Fix the fragmentation: Generic Kernel Image
The Generic Kernel Image (GKI) project addresses kernel fragmentation by unifying the core kernel and moving SoC and board support out of the core kernel into loadable vendor modules. GKI also presents a stable Kernel Module Interface (KMI) for vendor modules, so modules and kernel can be updated independently. Some characteristics of the GKI kernel are:
- The GKI kernel is built from the ACK sources.
- The GKI kernel is a single-kernel binary plus associated loadable modules
per architecture, per LTS release (currently only arm64 for
android11-5.4
andandroid12-5.4
). - The GKI kernel is tested with all Android Platform releases that are supported for the associated ACK. There's no feature deprecation for the lifetime of a GKI kernel version.
- The GKI kernel exposes a stable KMI to drivers within a given LTS.
- The GKI kernel doesn't contain SoC-specific or board-specific code.
For an image of GKI architecture, refer to the Kernel overview.
GKI is a complex change that rolled out in several stages starting with the v5.4 kernels in the Android 11 platform release.
There are two GKI stages:
- GKI 1.0 was introduced in Android 11 for devices with 5.4 kernels. GKI 1.0 applies to all devices shipped with 5.4 kernels, even those launched with Android 12 or Android 13.
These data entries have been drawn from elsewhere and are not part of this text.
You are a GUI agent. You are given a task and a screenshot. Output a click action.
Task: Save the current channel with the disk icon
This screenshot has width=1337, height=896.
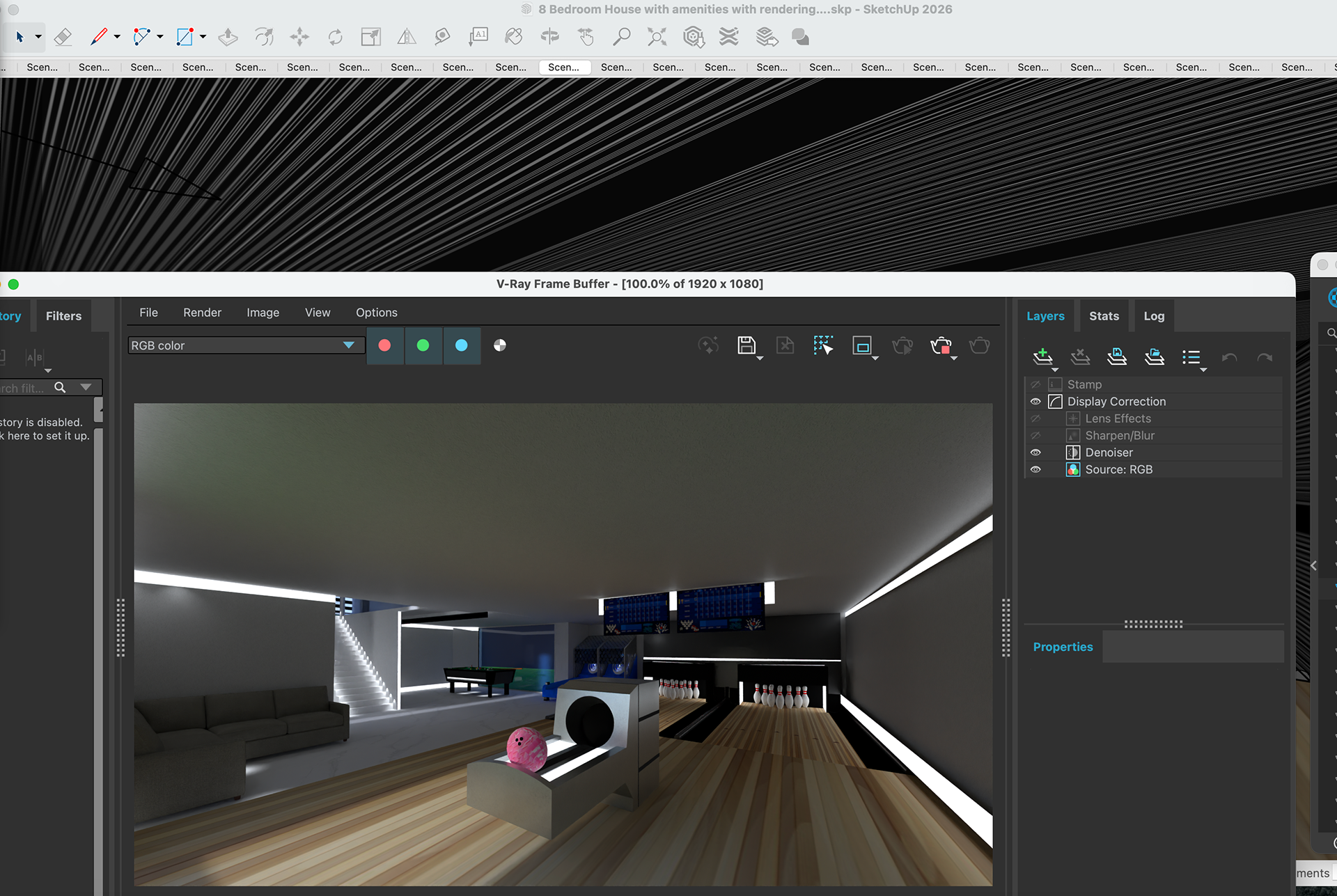click(x=746, y=345)
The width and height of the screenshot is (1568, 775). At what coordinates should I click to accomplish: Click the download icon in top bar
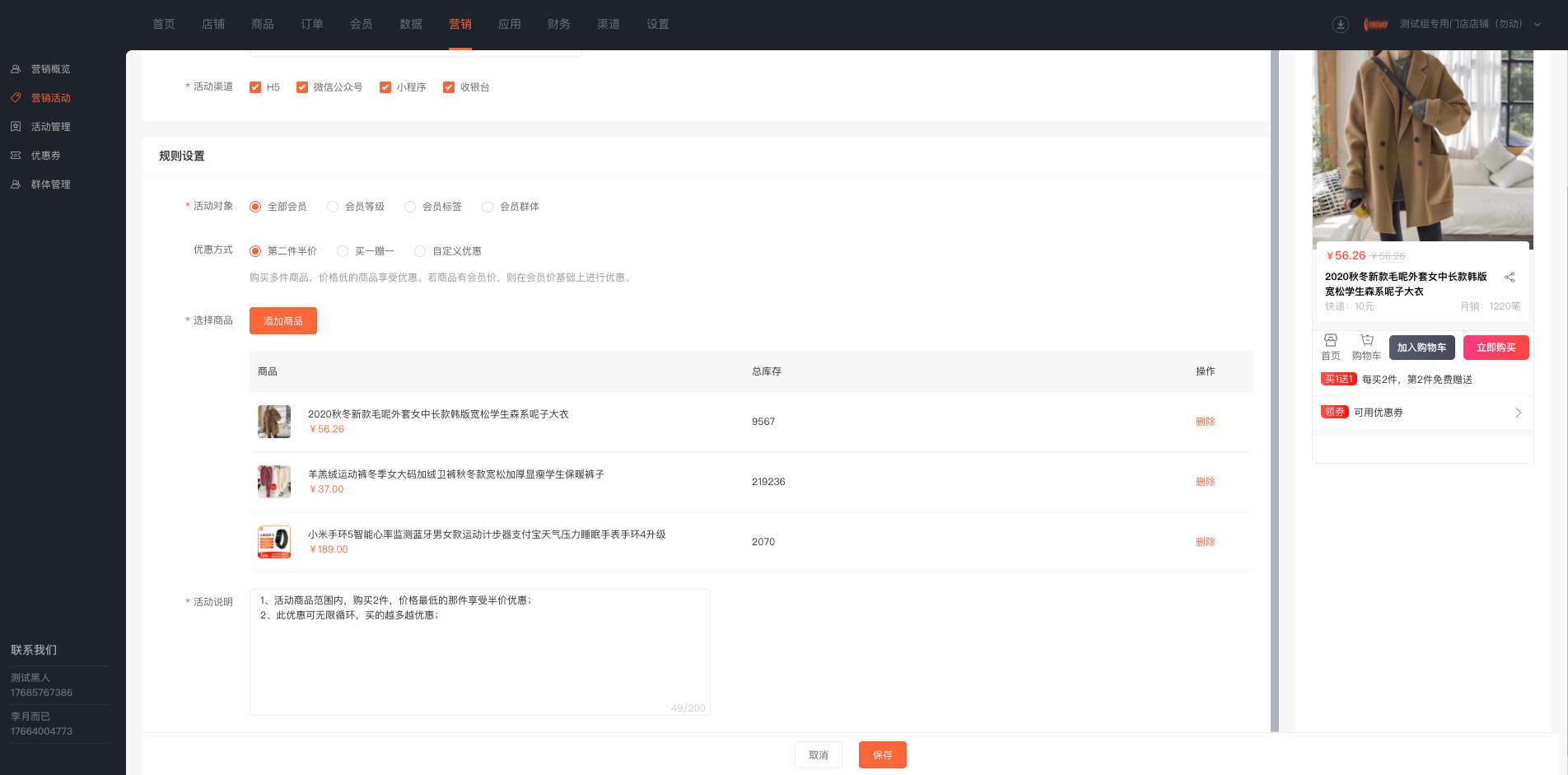click(1341, 25)
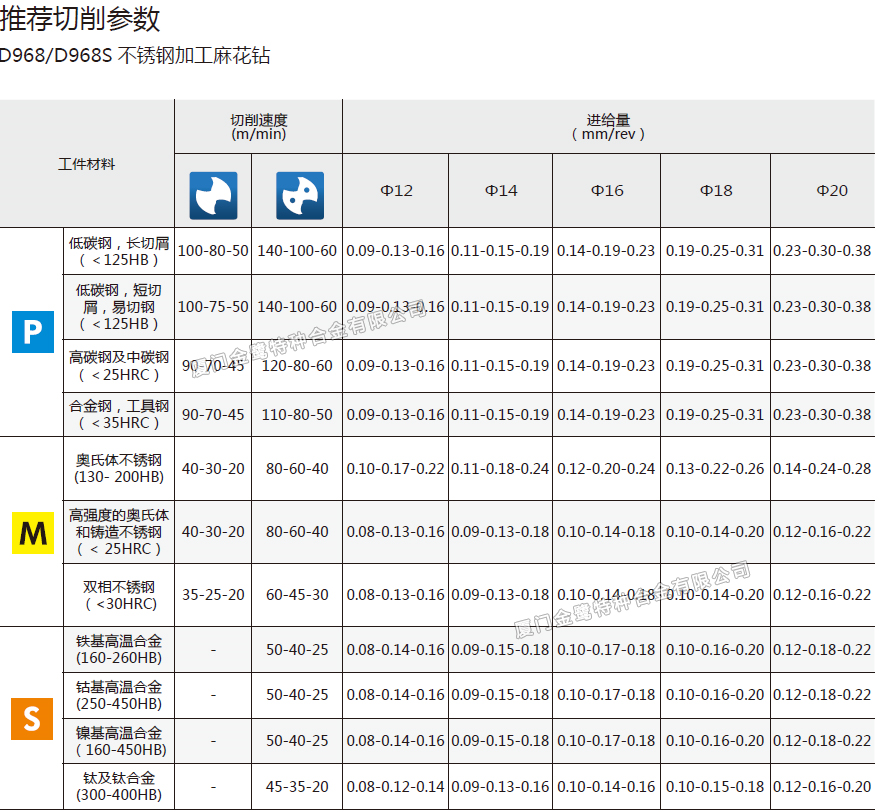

- GKI 2.0 was introduced in Android 12 for devices with 5.10 kernels and is the new standard for all devices that ship with 5.10 or later kernels.
GKI 1.0
In GKI 1.0, devices launching with kernel version 5.4 must pass GKI testing (Android 11 and later platform releases). GKI 1.0 goals include the following:
- Avoid regressions in Vendor Test Suite (VTS) or Compatibility Test Suite (CTS) when replacing the product kernel with the GKI kernel.
- Reduce the partner burden of keeping their kernel up to date with AOSP common kernels.
- Include core Android changes in kernels for devices upgrading and launching with new Android releases.
- Don't break Android userspace.
- Separate hardware-specific components from the core kernel as loadable modules.
For GKI 1.0 documentation, see the GKI 1.0 section.
GKI 2.0
In GKI 2.0, devices launching with kernel version 5.10 or higher must ship with the GKI kernel (beginning with Android 12). Signed boot images are available and updated regularly with LTS and critical bug fixes. Because binary stability is maintained for the KMI, you can install these boot images without making changes to vendor images. GKI 2.0 goals include the following:
- Don't introduce significant performance or power regressions when replacing the product kernel with the GKI kernel.
- Enable partners to deliver kernel security fixes and bug fixes without vendor involvement.
- Reduce the cost of updating the major kernel version for devices (for example, from v5.10 to the 2021 LTS kernel).
- Maintain a single GKI kernel binary per architecture by updating kernel versions with a clear process for upgrading.
GKI 2.0 represents the most current state of Android kernels. Kernel documentation outside the GKI 1.0 and Previous kernels (<=4.19) subsections reflect GKI 2.0 architecture.